:: WHAT IS EXPECTED ::
Can you rewrite the listing lines from the one containing "The image size" through the one containing "Action: pos(181,89)", inclusive, with "Uncheck" changed to "Deselect" and everything else left as it is?

:: DATASET EXTRACT ::
***
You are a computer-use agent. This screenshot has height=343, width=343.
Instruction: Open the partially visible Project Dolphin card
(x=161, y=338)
***
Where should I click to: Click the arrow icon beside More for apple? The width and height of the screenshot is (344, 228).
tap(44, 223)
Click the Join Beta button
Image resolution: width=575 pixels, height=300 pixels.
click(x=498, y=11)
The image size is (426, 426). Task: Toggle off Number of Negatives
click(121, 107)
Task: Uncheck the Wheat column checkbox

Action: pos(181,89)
***
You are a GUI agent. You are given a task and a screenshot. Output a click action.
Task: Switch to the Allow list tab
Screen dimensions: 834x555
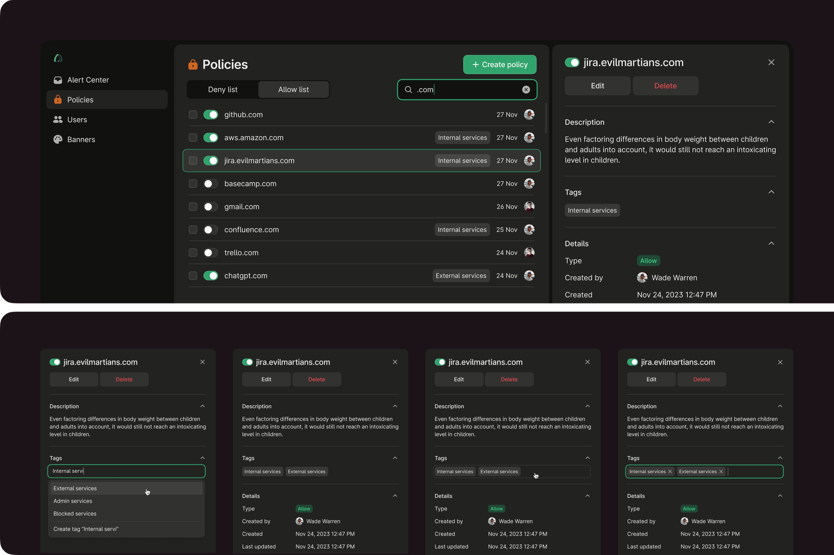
***
:: WRITTEN RESPONSE ::
The image size is (426, 426). Task: Toggle off Number of Negatives
click(121, 107)
Task: Deselect the Wheat column checkbox

Action: pos(181,89)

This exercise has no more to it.